A new study from the Journal of the American College of Surgeons have discovered that the primary factor in choosing a surgical procedure are how much weight a patient wants to lose, whether they have diabetes and lastly, their overall tolerance for surgical risk to achieve their goal weight.* Their researchers have decided that body mass index and the level of obesity did not play any real role in someone’s decision-making process.
According to the principal investigator Christine C. Wee, MD, MPH, BMI is not an important determinant in suggesting a weight loss procedure for patients as the surgeon should consider all of the patient’s health. The study found that those who experienced uncontrolled eating chose the proven less effective, laparoscopic banding then gastric bypass surgery. Most likely this occurs because the procedure was reversible, researchers said.
During laparoscopic gastric banding procedure, the stomach is made smaller by wrapping a band around part of the stomach. A surgeon adjusts to band for more or less food take or removes the band completely. Small incisions are used during a laparoscopic procedure. During Gastric bypass, part of the stomach is removed, and the digestive tract is rerouted, which limits the body from absorbing calories. Gastric bypass has been proven to have larger and more long-lasting weight loss over an extended period, more so than other weight loss procedures.
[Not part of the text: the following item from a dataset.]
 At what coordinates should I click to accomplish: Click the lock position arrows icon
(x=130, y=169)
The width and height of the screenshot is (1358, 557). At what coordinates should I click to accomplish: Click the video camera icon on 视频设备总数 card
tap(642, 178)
When this study was conducted (between June 2008 and October 2011), gastric banding was the second most common weight loss procedure in the United States. In today’s world, laparoscopic sleeve gastrectomy (gastric sleeve) is more popular and is proving to have better results.
About the Study
The study looked at 536 adults who had gastric banding (239) and gastric bypass (297). Researchers completed a one-hour telephone interview within 18 months before their operations. They were asked to answer interview questions about their ideal weight, factors that made them choose the procedure they did and how willing they were to accept the risks that may occur to lose weight.
These patients also talked about their quality of life, how often they emotionally eat and how often they experience uncontrollable eating. Information about the patient’s demographics, diseases related to obesity and BMI were taken from the patient’s medical records.
The study’s researchers found that those who chose gastric bypass were more likely to have a poorer quality of life, a lower goal weight, a greater tolerance for accepting risk in regards to treatment and are more likely to have Type II Diabetes.
The study also found that those who experienced uncontrolled eating were more likely to have gastric banding procedure. While those who had gastric banding had a lower average body mass index which means they were less obese than patients who opted for gastric bypass surgery. The authors of the study report that a patient’s preferences or their behaviors may be more influential than BMI in their decision-making process.
Ultimately, it is important that patients take a time to talk to surgeons about their weight loss goals, any concerns, their quality of life and their challenges when losing weight. All of this information will better help a doctor guide the patient to choosing a weight loss procedure that works best for them.